There has been talks on the subject in the mailing list before [1] which concur with Nick's experience as long as you use AES-XTS.On Tue, Jan 3, 2017 at 2:30 PM, Nick Fisk <nick@xxxxxxxxxx> wrote:
From: ceph-users [mailto:ceph-users-bounces@lis
ts.ceph.com ] On Behalf Of Kent Borg
Sent: 03 January 2017 12:47
To: M Ranga Swami Reddy <swamireddy@xxxxxxxxx>
Cc: ceph-users <ceph-users@xxxxxxxxxxxxxx>
Subject: Re: performance with/without dmcrypt OSD
On 01/03/2017 06:42 AM, M Ranga Swami Reddy wrote:
On Tue, Jan 3, 2017 at 6:17 AM, Kent Borg <kentborg@xxxxxxxx> wrote:
Assuming I am understanding the question...
If there isn't too big a performance hit, it makes disk disposal (we expect disks to die, right?) much simpler.

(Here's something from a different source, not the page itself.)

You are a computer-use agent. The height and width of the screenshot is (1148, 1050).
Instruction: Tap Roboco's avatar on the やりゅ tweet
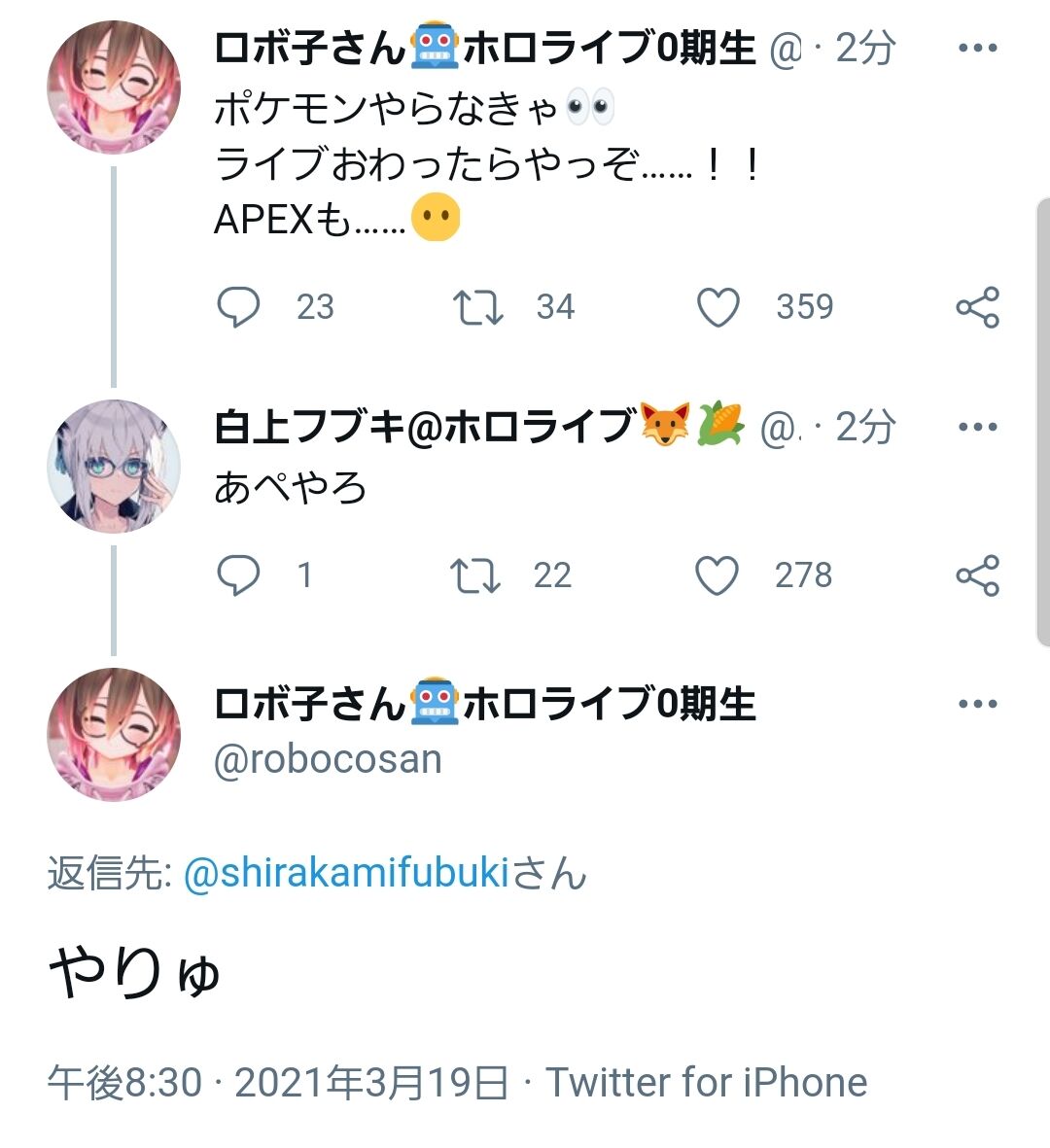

OK. Thanks. But if I have a big volumes in TB size (10 TB volume) and writing/reading from the big volumes - will impact on performance like write and read speed?
I'd like to know, too.
-kb
Not specifically related to Ceph, but I built a 14 disk RAID 6 array (mdadm) for a recent “secure high performance seeding device in a briefcase” project and used dmcrypt on it. I could easily obtain over 1GB/s reads and writes. From tests there was no noticeable performance impact and CPU usage on a Xeon E3 was nothing to be concerned about. All modern CPU’s will HW accelerate the process if you use the AES-XTS cipher, I suspect there might be a severe performance impact without.
Also as Ceph+network itself brings a fair amount of overhead, I wouldn’t suspect that dmcrypt would introduce any noticeable overhead of its own.